Перенесенные ими лишения можно отчасти объяснить развалом системы транспорта на восточном театре военных действий, но этого объяснения, конечно, недостаточно. Должны были иметься другие - и очень веские причины. Иначе непонятно, почему смерть буквально косила людей именно в лагерях для военнопленных в генерал-губернаторстве (в Польше), где не было сколько-нибудь серьезных осложнений с транспортом, или даже в лагерях, расположенных в пределах рейха{289}. При обсуждении этого вопроса часто ссылаются на то, что Советский Союз не признавал ни Гаагскую конвенцию 1907 года, ни Женевскую 1929-го. МКК тоже привел этот довод как решающий, сделав вывод, что вследствие этого Германия тоже не имела аналогичных обязательств перед СССР, вытекающих из текста этих конвенций. Если, учитывая все эти обстоятельства, попытаться выяснить, что именно определяло судьбы советских пленных до начала 1942 года, то можно назвать три главных момента. Во-первых, по техническим причинам было невозможно, особенно в конце года, создать соответствующие условия для миллионов советских солдат, в большинстве своем попадавших в плен в крайне истощенном состоянии. Во-вторых, большую роль сыграли акции уничтожения, проводившиеся боевыми группами гестапо и СД, жертвами которых становились в первое время "нежелательные элементы", то есть прежде всего неугодные в политическом и расовом отношении, в том числе представители народов Средней Азии и Закавказья, среди которых было немало непримиримых противников советского режима. Их расстреливали часто либо из-за внешнего вида - многим они казались воплощением "азиатского", "монгольского" большевизма, либо же просто потому, что они были обрезаны и их принимали за евреев{290}. И наконец, третья причина - это просто черствость и равнодушие или же политическая слепота части служащих вермахта, хотя здесь значительно труднее привести конкретные доказательства, да и роль этого фактора была относительно невелика.

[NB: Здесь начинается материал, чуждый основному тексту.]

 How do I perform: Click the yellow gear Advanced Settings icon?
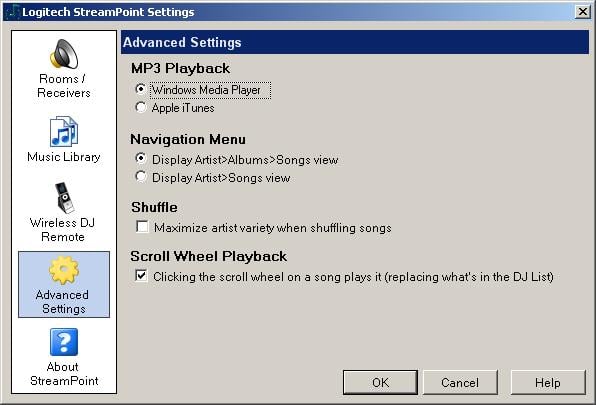point(64,270)
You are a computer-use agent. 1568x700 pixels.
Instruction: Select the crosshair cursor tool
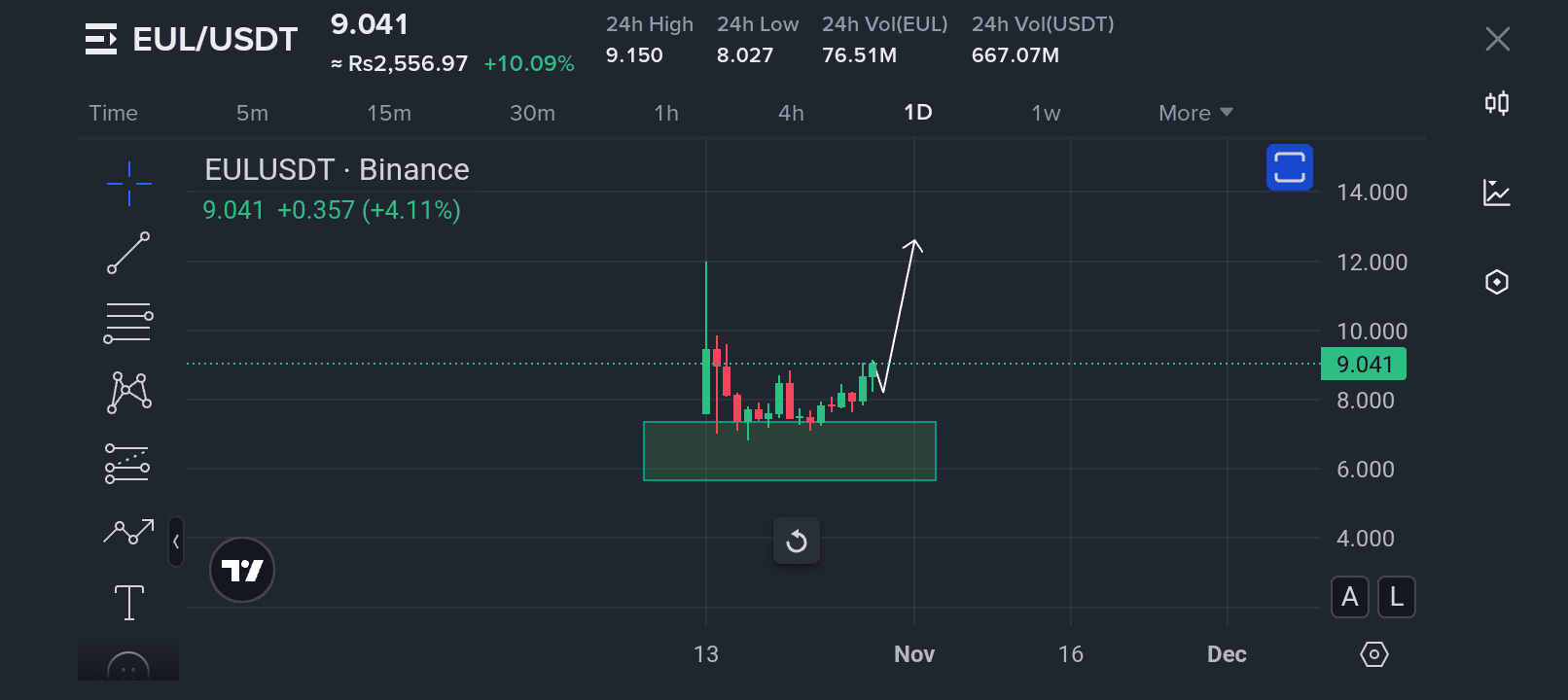(128, 183)
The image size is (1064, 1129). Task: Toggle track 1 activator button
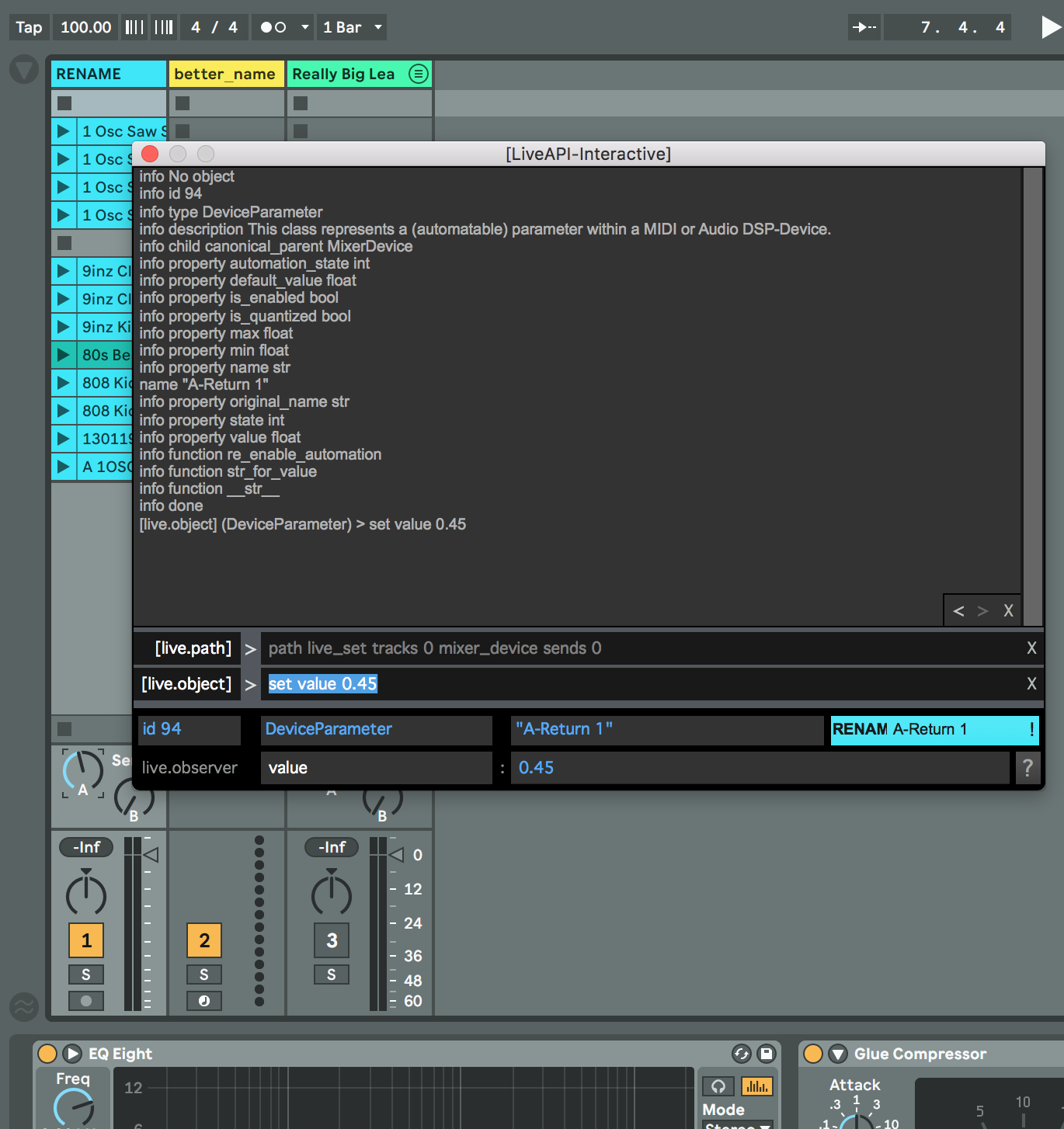pos(86,940)
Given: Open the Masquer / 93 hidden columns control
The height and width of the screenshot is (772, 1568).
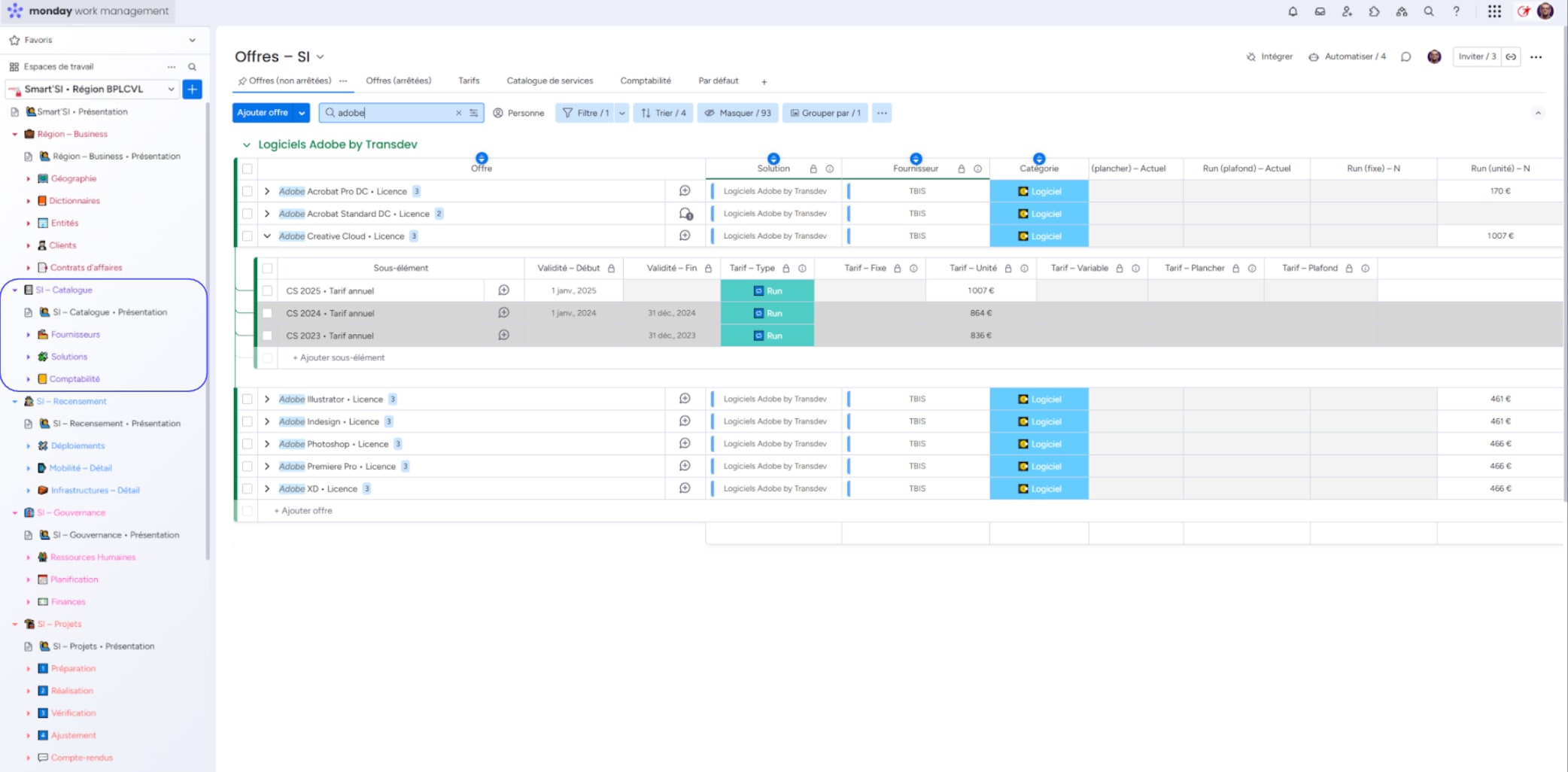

Данные о численности красноармейцев, расстрелянных в немецком плену или погибших от голода и эпидемий, сильно расходятся. В советских работах приводится, по понятным причинам, значительно заниженная цифра - "десятки" или "сотни тысяч"{291}, в западногерманских - явно завышенная цифра в 3,3 миллиона. В последнее время эта цифра снизилась до 2,525 миллиона, но и ее следует считать завышенной{292}. При критическом анализе документа "Сведения о местопребывании советских военнопленных по состоянию на 1.5.1944 года"{293}, составленного ОКВ, и других материалов приходишь к выводу, что число погибших в немецком плену советских солдат составляет примерно 2,1 миллиона (в советском плену погибло-в основном после окончания войны - 1,110-1,185 миллиона немецких пленных). Столь высокая смертность была вызвана прежде всего, как уже говорилось, технической неподготовленностью, а также отсутствием или недостатком доброй воли. Но с какой бы меркой ни подходить к этим событиям, несомненно одно: сталинскому режиму было только на руку то обстоятельство, что в немецком плену гибнет более двух миллионов солдат, объявленных "дезертирами, предателями и преступниками". Слухи об условиях в немецких лагерях с быстротой ветра обежали фронт и тыл, и советская пропаганда получила мощный козырь. По бытовавшему среди русских уважению к немцам был нанесен непоправимый удар, и даже когда после зимы 1941-42 гг. условия в лагерях начали улучшаться и скоро стали вполне сносными, это не исправило положения.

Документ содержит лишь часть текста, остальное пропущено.